The common and ubiquitous rock formation in Singida is the basement system and its derivatives. A granitoid shield together with mobilised granite predominates in Singida region [11]. The extensive granitisation of rocks has brought about the formation of migmatites, granites and related rocks, which together make up what is known as the granitoid shield (ibid.). The mobilized granites are intrusive granites presumably brought about as a result of large scale emplacement of “younger” granites into Nyanzian and Kavirondian rocks [11]. Singida has a series of valleys, depressions and rivers catchments, which form the basis of the land drainage system and soil types. The granite and batholithic rocks, peneplains, and volcanic plateaus result in fertile clay loamy soil on top and sandy clay loams to sand pebbly surface materials down the catena. Generally, the geology, soils, and drainage patterns of Singida consists of the basement rocks which are type of Dodoman system which are ubiquitous in the region and they are part of the Dodoman system, formerly referred to as the Lower Basement Complex [11]. These rocks consist of a complex of pellitic schists, granitic gneisses and migmatites, ranging in mineral composition from potassic granite to diorite.

2.4. People & Economy

The eastern zone of the region is occupied by the East African Rift Valley system that is bordered by Kondoa district and Singida municipality. This zone occupies Ikungi and Mungaa divisions. The Wanyaturu (Turu/Rimi/Arimi people) are the predominant tribal groups in the area, they are small-scale agriculturalists and cattle herders that are generally living in cleared areas close to the margins of the woodland. The surface of Wahi-Arimi, the sub-tribal area in which this study was conducted (Siuyu Ward) is desiccated and undulated with hills, ridges, and bottom valleys of marshy land that are suitable for growing potatoes. It is estimated that about 15 percent of the workforce in the district engages in other activities such as timber, fishing, small industries (sunflower oil processing) and small scale mining (salt) activities. This part of the Singida eastern axis is primarily settled by Wahi and Anyamunying’anyi-Wanyaturu. Their livestock are grazed on the open lands around the village or in the nearby forests until the grass is gone; otherwise the marshes are expected to support them during the dry seasons of June to November [12].

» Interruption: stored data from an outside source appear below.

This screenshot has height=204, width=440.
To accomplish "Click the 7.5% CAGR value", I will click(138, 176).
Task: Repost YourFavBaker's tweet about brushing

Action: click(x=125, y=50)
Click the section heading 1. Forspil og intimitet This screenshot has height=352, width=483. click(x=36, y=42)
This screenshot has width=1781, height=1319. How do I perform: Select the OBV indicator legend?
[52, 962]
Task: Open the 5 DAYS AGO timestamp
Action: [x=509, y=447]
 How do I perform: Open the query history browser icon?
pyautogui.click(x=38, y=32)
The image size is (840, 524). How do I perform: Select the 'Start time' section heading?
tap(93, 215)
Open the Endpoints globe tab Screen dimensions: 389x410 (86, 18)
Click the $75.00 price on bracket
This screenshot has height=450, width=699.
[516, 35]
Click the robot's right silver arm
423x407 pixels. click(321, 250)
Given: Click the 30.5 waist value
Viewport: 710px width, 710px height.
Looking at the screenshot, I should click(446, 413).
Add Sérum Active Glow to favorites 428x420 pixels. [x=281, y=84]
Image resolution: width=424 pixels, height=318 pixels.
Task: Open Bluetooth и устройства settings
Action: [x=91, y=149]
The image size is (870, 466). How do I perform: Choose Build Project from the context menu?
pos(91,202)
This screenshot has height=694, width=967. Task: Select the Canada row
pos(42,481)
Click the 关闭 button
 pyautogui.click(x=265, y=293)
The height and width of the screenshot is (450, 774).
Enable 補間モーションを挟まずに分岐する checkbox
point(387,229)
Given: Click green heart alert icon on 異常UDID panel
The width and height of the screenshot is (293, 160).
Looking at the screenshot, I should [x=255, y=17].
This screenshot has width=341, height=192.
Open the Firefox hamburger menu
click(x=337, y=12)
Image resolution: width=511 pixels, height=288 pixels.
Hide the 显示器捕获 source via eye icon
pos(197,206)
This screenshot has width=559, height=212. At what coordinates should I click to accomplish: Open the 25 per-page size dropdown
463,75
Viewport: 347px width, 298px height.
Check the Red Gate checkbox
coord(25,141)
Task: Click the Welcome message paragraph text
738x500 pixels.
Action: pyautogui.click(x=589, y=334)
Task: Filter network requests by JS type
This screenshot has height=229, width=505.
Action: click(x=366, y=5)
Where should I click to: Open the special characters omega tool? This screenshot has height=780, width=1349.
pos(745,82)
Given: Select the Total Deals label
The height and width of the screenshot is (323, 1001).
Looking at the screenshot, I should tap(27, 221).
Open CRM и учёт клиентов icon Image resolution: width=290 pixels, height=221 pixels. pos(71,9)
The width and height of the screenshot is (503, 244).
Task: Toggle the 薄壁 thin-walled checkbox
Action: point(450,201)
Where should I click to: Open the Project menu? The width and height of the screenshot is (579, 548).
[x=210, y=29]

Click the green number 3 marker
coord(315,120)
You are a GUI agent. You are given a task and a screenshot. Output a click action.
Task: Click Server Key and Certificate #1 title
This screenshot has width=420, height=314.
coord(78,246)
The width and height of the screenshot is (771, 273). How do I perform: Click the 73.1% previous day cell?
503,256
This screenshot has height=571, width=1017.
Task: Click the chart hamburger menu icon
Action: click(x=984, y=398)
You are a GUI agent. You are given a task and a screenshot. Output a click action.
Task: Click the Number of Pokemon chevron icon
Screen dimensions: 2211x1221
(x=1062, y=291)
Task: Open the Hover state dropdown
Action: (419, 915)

Despite the fact that there are other economic activities that are taking place in this area, agriculture is still the largest single sector in the economy of the district, producing almost 60% of the Singida region’s wealth of goods and services. Roughly, it is estimated that 90% of the residents of Singida region depend on agriculture as the main source of their livelihood. The major crops cultivated annually include: maize, sorghum, bulrush millet, sweet potatoes, and beans. Sisal (Agave sisalanna) is still widely cultivated in the area, not as a cash crop export as in the past, but as fence to demarcate farmlands from grazing fields. Animal husbandry is another aspect of the economy of the people. It ranks as the second most important sector in the region’s economy after agriculture. The animals bred are mainly cattle, donkeys, goats, sheep, and chickens (domestic fowls). Fishing is also among the economic activities in Singida district owing to the large water bodies in the area. The fish species exploited are mainly of the cichlids family (Cichlidae), of which the tilapia (Tilapia mossambica) is most prominent in the area. The available statistics indicate that in 1999 fisheries production were 220 tonnes, while in 2000 the production grew to 370 tonnes, but fell in 2001 and 2002 from 70 to 40 tonnes.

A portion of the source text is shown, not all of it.